Strange Bedfellows, Part VII
We started dating. She was cute and witty. That was the good side of the relationship. When she relaxed, I enjoyed my time with her. A lot. A whole lot. After all, she was my crush. Thin, beautiful face, entrancing wit, enticing, wry smile. Whenever she breathed close to me, I inhaled and shivered. She made me giddy.
I had dated women who identified as lesbians before. But I had never dealt with one who was in the closet. I'd grown accustomed to the activist-minded sexual politics in western Massachusetts. It was an open, expressive environment even when it was disapproving of who I was dating. I'd never given thought to how the politics in a small town below the Mason-Dixon line, a handful of miles from Appalachia, might be different.
We were sitting in The Old Town Tavern, a bar a few blocks from work. That evening, we held hands across one of the low tables. She smiled at me as we touched. Every now and then, people walked by. Suddenly, she removed her hand from mine. She turned away from me.
A pair of women strolled by us along on their way to the dance club part of the bar.
"We need to leave, now." My date glanced at the backs of two women. She rose from her chair.
"What's wrong?" Like her, I rose. I wasn't alarmed, though, only bewildered.
"We can't be seen," she hissed. "This was the wrong choice. Some of my friends drink here."
The encounter seemed to ruin the evening. She spent the next hour shuffling her feet, looking around, trying to make sure she wasn't being seen with me.
Our next date, we met at a more remote bar, one with pool tables where we could play and talk. She felt good enough about it that only a night later she invited me to another bar, where she didn't quite relax but she did feel able to talk.
"No, you'll never meet my parents," she told me.

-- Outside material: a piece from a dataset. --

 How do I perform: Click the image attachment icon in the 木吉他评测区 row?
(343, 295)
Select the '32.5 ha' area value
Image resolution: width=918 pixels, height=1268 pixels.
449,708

She sipped her beer. "I don't want to give them hope."
"What does that mean?" I protested. "You said they don't know you're gay. So what's the difference?"
"They would ask about you forever." She rolled her eyes.
"So I can't meet your friends," I finally realised, "but I also can't meet your family."
"I know it's difficult." She pulled away from me for a moment but she leaned forward again to touch my arm. "But you only have to do it sometimes. I have to live this way all the time."
She arranged our next date at a restaurant she despised because it suited her privacy needs. I was starting to understand I wouldn't be allowed to suggest places. Any location in which we were to meet, she had to ensure the public part of our encounter would be secluded or else so open and busy, none of her friends would suspect she was dating a man.
Finally, she put us on hold. She let a few days go by and hardly talked with me, even at work. We sat side by side at our cubicles, isolated from most of the other writers except for our third roommate, the younger woman, who was furious with both of us.
Eventually, my crush set up another date. Even to talk about it, we had to walk out of the building on smoke breaks at roughly the same time. She brought a pack of Marlboros and a lighter. I strolled over to bum a cigarette.
"Let's meet at the mall," she suggested as she watched me light up.
"Where will we go from there?" I asked.
"We'll figure it out. I want the meeting to look like an accident." She flicked the ash off her cigarette. "Just in case."
The rendezvous at the mall involved shopping near the fountain for twenty minutes and keeping an eye out for her in the meanwhile. She did the same. In time, she noticed that I'd seen her. She took her place on a bench near the fountain. I waited about a minute, as per her instructions, and took my place on a different bench. By apparent accident, we sat close. I glanced at her but apparently it made her uncomfortable. I let my gaze drift back to the fountain and listened.
"This isn't working out," she said.
"Um, yeah." Probably, I shouldn't have nodded in agreement. But I did.
"I thought I could make it work." She picked up a pebble, small enough that someone had bought it into the mall in their shoe. She tossed it into the water in front of us. "But I think I'm just taking advantage of you."
I wished she were taking advantage of me more and also more often, but I understood the point. She had re-thought the date, tonight. This was goodbye.
"No way to make it work?" I asked. My crush on her made no sense. I guess it never had. Making sense is not the way crushes work.
"No."
"Okay." My heart slowed. My muscles collapsed a bit but I was sitting and I tried not to let it show. A moment later, I felt a wave of shame and hopelessness sweep over me. It warmed my skin.
"You should walk away first," she said.
I nodded, as if to myself. After a half minute, I got up and walked to the fountain. I paused to have an almost-thought, more of an instinct, and turned toward one of the bookstores. Books were my friends. I could read a little, maybe laugh at someone's humor, maybe speed-read through a few chapters of science fiction. Maybe I could buy something if I found a way to justify the money to myself. And so I began my stroll.
Behind me, I heard her rise. She picked up her plastic shopping bag. Even over the sounds of the other people in the mall, my ears were tuned to her. She picked her direction opposite mine. She started walking.